*ATIVIDADE:*
Segundo o texto sobre a morte de Roberto Marinho, quantos dias de luto o presidente Lula decretou?

*TEXTO EXTRAÍDO:*
=======

O fim de uma era com a morte de Roberto Marinho?

Por Liandro Lindner Deus é mais Deus quanto mais distante e intocável ele está, diz Saramago em “O Evangelho Segundo Jesus Cristo”. Lembro disto …

Por Liandro Lindner
Deus é mais Deus quanto mais distante e intocável ele está, diz Saramago em "O Evangelho Segundo Jesus Cristo". Lembro disto quando vejo o tom sério e formal que o apresentador da edição de quinta-feira do Bom Dia Brasil anuncia a morte de Roberto Marinho. "O Brasil amanheceu de luto", diz Renato Machado num programa especial que dedicou 90% do seu espaço a repercutir o ocorrido e a lembrar a biografia do falecido. "Dos mortos só se fala bem" e esta máxima foi se espalhando pelo país. O presidente Lula decretou três dias de luto, a Câmara dos Deputados interrompeu uma sessão tumultuada e fez um minuto de silêncio. De Santo Domingo a delegação brasileira nos jogos do PAM anunciouque jogaria usando uma tarja preta presa ao braço, em sinal de pesar.

=======

*INFORMAÇÕES REGISTRADAS:*
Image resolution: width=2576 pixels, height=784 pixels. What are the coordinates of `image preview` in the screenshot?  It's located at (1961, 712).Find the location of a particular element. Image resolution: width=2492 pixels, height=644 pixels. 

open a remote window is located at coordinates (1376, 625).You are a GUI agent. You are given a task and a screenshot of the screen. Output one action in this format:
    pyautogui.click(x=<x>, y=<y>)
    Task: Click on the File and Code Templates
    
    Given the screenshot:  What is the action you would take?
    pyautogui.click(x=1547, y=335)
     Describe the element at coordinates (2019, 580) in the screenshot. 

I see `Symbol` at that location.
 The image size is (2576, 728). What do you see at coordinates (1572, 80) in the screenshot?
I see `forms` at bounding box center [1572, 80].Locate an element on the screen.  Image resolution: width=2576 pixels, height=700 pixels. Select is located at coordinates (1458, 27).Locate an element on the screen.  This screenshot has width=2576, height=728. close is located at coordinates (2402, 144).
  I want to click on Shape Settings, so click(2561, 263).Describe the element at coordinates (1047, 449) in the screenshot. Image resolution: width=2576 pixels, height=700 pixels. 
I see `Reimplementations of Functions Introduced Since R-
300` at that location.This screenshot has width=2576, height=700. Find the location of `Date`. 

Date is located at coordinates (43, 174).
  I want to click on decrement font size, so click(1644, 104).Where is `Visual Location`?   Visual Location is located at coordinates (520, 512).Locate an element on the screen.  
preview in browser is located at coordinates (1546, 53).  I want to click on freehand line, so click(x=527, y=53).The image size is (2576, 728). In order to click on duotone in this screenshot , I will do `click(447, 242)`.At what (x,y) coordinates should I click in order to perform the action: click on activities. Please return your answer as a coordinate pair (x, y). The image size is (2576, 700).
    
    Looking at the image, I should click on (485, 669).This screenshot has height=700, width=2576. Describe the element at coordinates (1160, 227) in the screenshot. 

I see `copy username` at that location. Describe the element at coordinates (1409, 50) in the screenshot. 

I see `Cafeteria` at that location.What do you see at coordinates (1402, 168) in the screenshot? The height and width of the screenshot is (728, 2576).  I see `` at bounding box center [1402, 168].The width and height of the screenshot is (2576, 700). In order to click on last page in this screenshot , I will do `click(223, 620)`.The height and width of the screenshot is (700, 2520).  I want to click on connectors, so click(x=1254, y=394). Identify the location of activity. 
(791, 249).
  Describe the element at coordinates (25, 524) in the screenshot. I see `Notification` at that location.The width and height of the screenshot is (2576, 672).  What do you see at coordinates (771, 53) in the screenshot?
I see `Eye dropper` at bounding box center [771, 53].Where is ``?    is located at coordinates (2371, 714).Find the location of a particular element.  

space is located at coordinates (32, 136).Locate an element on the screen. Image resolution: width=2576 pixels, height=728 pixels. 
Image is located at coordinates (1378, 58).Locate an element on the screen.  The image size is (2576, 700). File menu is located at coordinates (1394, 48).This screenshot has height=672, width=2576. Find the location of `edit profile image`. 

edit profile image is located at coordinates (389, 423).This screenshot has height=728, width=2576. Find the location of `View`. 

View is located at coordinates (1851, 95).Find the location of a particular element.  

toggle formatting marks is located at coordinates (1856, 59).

=======

*RESPOSTA DA ATIVIDADE:*
Três dias de luto.